Herroelen and Reyck (1999) also state that managers have to tackle the challenging problem of scheduling activities to minimize the project duration, in which the activities (a) are subject to generalized precedence relations, (b) require units of multiple renewable, non-renewable and doubly constrained resources for which a limited availability is imposed, and (c) can be performed in one of several different ways, refected in multiple activity scenarios or modes.
Optimal timing
Considering optimal timing of project monitoring and control points is significant to success (Falco and Macchiaroli,1998). Falco and Macchiaroli suggest that we should determine the optimal frequency of the monitoring and reviewing to different activities in different stages. It can help us to efficient monitor and correct control so as to reach time and cost target.
Crashing
In recent years, network crashing was developed along with the project time control method (PRC ) for planning and controlling large scale project. The purpose of crashing is the minimization of the pessimistic time estimate in PERT (Program Evaluation and Review Technique) networks by investing additional amounts of money in the activities on the project time control . Sometimes, crashing methods are required to combine in the monitoring and controlling process when the duration of the activity that has to be completed within a specified time (Abbasi and Mukattash,2001,pl81).
CHAPTER TWO
INTRODUCTION
Non-stationary construction processes are commonly characterized by a great number of unexpected incidents and changing boundary conditions as well as by enormous time and cost pressure. In order to ensure the efficient use of valuable resources in spite of these challenges, a scheduling technique is needed that allows for active control and steering. Planning methods that feature adequate adaptability and support the description of parallel processes, unexpected incidents, and stochastic and fuzzy parameters are therefore necessary (Hohmann 1997).

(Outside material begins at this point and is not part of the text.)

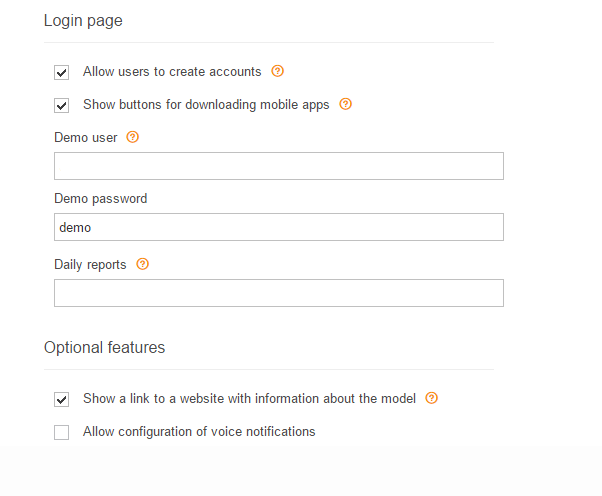Click the 'Show buttons for downloading mobile apps' label

click(x=206, y=105)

Thus, modern simulation tools can be applied with increasing success. Up to now, these tools for the optimization of construction and logistical processes are predominantly used in the start-up phase of a project. Projects are often affected by unscheduled constraints and limitations, especially in the erection phase, that give reason to deviate from the formerly optimized plan and to find new current solutions.
The concept presented in this paper was developed with particular attention to time control. Experience in this field demonstrates that bar diagrams are still the predominant tools on most construction sites. Even critical path methods are uncommon. Simulations however, can provide much more information, such as the machine’s productivity, possible hidden capacities, and reasons for reduced output (Hohmann 1997).
In order to meet the aforementioned requirements of daily construction business, the application of simulation tools could be extended from the planning phase to the erection phase. A more specific and dynamic data base is needed to effectively address this challenge.
CHAPTER THREE
DATA SOURCES
In discussing the available data sources, an evaluation of the usable instruments must be done. Up to now most research projects develop and analyze data gathered from one type of source, for example RFID. But the reality in construction varies so much that different techniques of data gathering have to be combined.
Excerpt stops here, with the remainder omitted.